STUDY QUESTIONS:
(A) In two sentences, what does the appeal memorandum say about the case and the ruling on the suppression motion?
(B) According to the appeal memorandum, which statute governs searches of international mail?

EXERCISE PASSAGE:
·····
United States v. Kourosh Akhavan

77 F.3d 490

NOTICE: Ninth Circuit Rule 36-3 provides that dispositions other than opinions or orders designated for publication are not precedential and should not be cited except when relevant under the doctrines of law of the case, res judicata, or collateral estoppel.
UNITED STATES of America, Plaintiff-Appellee,
v.
Kourosh AKHAVAN, Defendant-Appellant.

No. 95-50035.

United States Court of Appeals, Ninth Circuit.

Submitted Feb. 5, 1996.*
Decided Feb. 12, 1996.

Before: POOLE, WIGGINS and RYMER, Circuit Judges.

1

MEMORANDUM**

2

Defendant Kourosh Akhavan appeals his conviction for possessing with an intent to distribute and importing opium in violation of 21 U.S.C. §§ 841(a)(1) and § 952(a) respectively. He challenges the district court's denial of his motion to suppress drug evidence and his motion for a new trial. We have jurisdiction under 28 U.S.C. § 1291, and we affirm.

I.

3

In his suppression motion, Akhavan contends that a United States custom inspector violated 19 U.S.C. § 482 when he opened two UPS packages from Turkey which contained opium, one of which was later delivered to Akhavan. Section 482 requires customs officials to have "reasonable cause to suspect there is merchandise which was imported contrary to law" before conducting a search. The district court found that the inspector had reasonable suspicion to search.

4

We review de novo. United States v. Gomez-Osorio, 957 F.2d 636, 639 (9th Cir.1992).

5

The district court's and Akhavan's reliance on § 482 is misplaced. Searches of international mail are governed by 19 U.S.C. § 1582 and its implementing regulations, which allow customs officials to conduct border searches of all incoming mail packages without reasonable cause to suspect that they contain contraband. United States v. Taghizadeh1, 41 F.3d 1263, 1266 (9th Cir.1994) (en banc). Akhavan contends that Taghizadeh was wrongly decided. We disagree, and furthermore this panel is bound by the en banc ruling. Because the custom inspector did not need reasonable suspicion, the search was proper. We thus affirm the district court's denial of Akhavan's motion to suppress the evidence.

II.

6

Akhavan also contends that the district court improperly denied his motion for a new trial. We review the denial of a motion for new trial for abuse of discretion. United States v. George, 56 F.3d 1078, 1083 (9th Cir.), cert. denied, 116 S. Ct. 351 (1995).

7

At the end of the trial, Akhavan moved under Federal Rule of Criminal Procedure 33 for a new trial based on newly discovered evidence that he was under the influence of medication when giving handwriting samples. In an attempt to prove that the handwriting on the UPS package was Akhavan's, the government asked him to give several handwriting exemplars. The government accused Akhavan of trying to disguise his handwriting, presenting evidence that Akhavan wrote the exemplars in a extremely slow and deliberate manner. After trial, Akhavan presented evidence from a psychiatrist that the medication interfered with Akhavan's cognitive activity, thus making it impossible for him to intentionally disguise his handwriting. Akhavan claims that he did not realize the medication's effect on him until the psychiatrist described the symptoms.
·····
DATASET:
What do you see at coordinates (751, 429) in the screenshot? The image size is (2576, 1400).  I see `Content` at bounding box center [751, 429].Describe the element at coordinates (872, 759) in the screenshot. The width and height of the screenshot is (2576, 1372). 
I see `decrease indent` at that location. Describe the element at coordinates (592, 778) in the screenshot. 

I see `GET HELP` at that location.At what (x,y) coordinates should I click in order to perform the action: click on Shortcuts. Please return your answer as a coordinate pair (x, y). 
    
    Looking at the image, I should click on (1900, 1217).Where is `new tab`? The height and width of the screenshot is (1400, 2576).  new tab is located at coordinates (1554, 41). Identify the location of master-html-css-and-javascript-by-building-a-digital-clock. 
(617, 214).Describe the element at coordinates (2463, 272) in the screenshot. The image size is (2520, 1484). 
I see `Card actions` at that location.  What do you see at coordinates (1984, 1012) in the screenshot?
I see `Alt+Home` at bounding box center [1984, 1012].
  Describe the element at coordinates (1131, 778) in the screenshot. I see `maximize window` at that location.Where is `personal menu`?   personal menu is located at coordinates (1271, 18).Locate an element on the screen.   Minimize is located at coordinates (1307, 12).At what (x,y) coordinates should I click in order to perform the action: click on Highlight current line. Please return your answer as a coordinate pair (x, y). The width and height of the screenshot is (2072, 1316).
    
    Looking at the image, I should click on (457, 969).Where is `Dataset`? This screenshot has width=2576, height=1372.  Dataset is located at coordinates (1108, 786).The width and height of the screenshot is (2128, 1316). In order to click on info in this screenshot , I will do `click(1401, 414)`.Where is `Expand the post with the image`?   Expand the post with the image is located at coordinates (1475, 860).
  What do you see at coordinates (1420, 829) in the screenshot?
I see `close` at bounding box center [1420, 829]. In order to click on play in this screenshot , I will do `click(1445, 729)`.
·····
EXERCISE RESULTS:
(A) Kourosh Akhavan appeals his conviction for importing opium and possessing it with intent to distribute, challenging the denial of his motions to suppress drug evidence and for a new trial, and the court affirms. On suppression, the court holds that searches of international mail fall under 19 U.S.C. § 1582, which lets customs officials search incoming mail packages without reasonable suspicion, so the inspector's search was proper.

(B) 19 U.S.C. § 1582 and its implementing regulations.